Marshall is the man who, while arguing in the House of Delegates against the availability of emergency contraception on state college campuses, held up the photo of a woman allegedly conceived as the result of a rape.

He challenged his pro-emergency-contraception colleagues to telephone this woman and tell her that she was a "mistake."

That's right: This man would withhold emergency contraception from rape victims. Breathtaking, ain't it?

Another member of the state legislature likely to introduce more Dark-Ages legislation is Delegate Dick Black (R-Loudoun County) who was quoted in a Washington Times interview as calling contraceptives "baby pesticides."

Which brings us to a bill likely to resurface next month in Richmond, one that would allow any pharmacist to refuse to fill a prescription for birth control pills.

Why would any pharmacist refuse to fill such a prescription? Because some members of the profession believe that one of the ways in which the Pill works-- preventing a fertilized ovum from implanting in the uterus--- is, in fact, an abortion.

But wait: According to the vice president of the American Association of Pro-Life Obstetricians and Gynecologists, Joe DeCook, "The post-fertilization effect was purely a speculation that became truth by repetition." Now that speculation could be cemented into a law-­ one that could cause you to scurry from drugstore to drugstore, searching for someone, anyone, to fill your prescription for Ortho Tri-Cyclen.

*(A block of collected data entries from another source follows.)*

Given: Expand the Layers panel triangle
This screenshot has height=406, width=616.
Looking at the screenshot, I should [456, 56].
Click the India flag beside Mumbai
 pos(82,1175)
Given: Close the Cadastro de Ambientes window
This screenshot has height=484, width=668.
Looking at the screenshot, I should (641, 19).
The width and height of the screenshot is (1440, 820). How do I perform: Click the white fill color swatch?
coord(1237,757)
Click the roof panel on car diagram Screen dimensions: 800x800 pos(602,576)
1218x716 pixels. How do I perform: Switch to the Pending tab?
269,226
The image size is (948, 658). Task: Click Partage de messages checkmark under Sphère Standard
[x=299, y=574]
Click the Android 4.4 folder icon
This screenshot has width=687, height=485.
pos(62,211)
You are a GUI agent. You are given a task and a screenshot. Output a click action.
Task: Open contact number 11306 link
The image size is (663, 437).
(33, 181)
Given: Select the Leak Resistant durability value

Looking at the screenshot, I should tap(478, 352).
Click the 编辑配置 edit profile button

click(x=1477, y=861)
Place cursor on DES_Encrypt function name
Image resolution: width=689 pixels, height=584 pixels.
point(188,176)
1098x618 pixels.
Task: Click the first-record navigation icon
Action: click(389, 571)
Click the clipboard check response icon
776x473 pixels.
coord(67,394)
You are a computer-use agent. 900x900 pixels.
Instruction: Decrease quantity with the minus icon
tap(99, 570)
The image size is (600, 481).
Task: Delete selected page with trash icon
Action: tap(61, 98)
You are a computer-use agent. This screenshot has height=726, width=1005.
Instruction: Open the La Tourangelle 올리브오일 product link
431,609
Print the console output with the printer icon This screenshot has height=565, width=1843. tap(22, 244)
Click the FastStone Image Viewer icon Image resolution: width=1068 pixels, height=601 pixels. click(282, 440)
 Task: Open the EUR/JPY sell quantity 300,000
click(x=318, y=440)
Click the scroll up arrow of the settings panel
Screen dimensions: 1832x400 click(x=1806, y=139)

Think this couldn't happen? According to the Pharmacists for Life International website, pharmacist Robert Semler of The Medicine Shoppe in Waynesboro has pledged "to not dispense any abortifacient drugs or devices, nor... refer for the same." It might be worth a field trip to Waynesboro, prescription in hand, just to check this out.

***

Just when I was thinking I can't stand any more of this, I heard about the anti-abortion provision that was stuck into that mammoth federal-spending bill last month, a provision that could have far-reaching consequences.

Previously, federal, state, and local agencies could withhold taxpayer money from any healthcare provider who refused to refer, provide, or pay for abortions for their patients.

Now those who refuse will be protected from the old financial consequences. And not only are individuals protected, but now entire HMOs and insurers can refuse these services to patients who need them.

This struggle for the right to control our own bodies has been going on for years, and now we're sliding backwards into a nightmarish time warp.

So let's hurry up and turn back the clock to the time when abortion was a do-it-yourself endeavor, when merely talking about birth control in public could get you arrested under the lewdness statute in Massachusetts-- back when the fashion statement was "barefoot and pregnant."

Because, unfortunately, the average American woman is the proverbial frog in the pot of water who doesn't realize that the heat's on, and the water has been simmering for some time.

Only when the radical conservatives have turned up the heat to boiling, restricted access to birth control pills and emergency contraception, and stacked the Supreme Court with anti-choice justices who overturn Roe v. Wade will the average woman, at last, slap her forehead and say: "You mean I can't have an abortion?"

"You mean, my daughter can't get her birth control pills?"

"But I was raped, what do you mean I can't get emergency contraception?"

Only then will there be enough of us to counteract them. Until that moment of awakening, I say, turn up the heat and get it over with.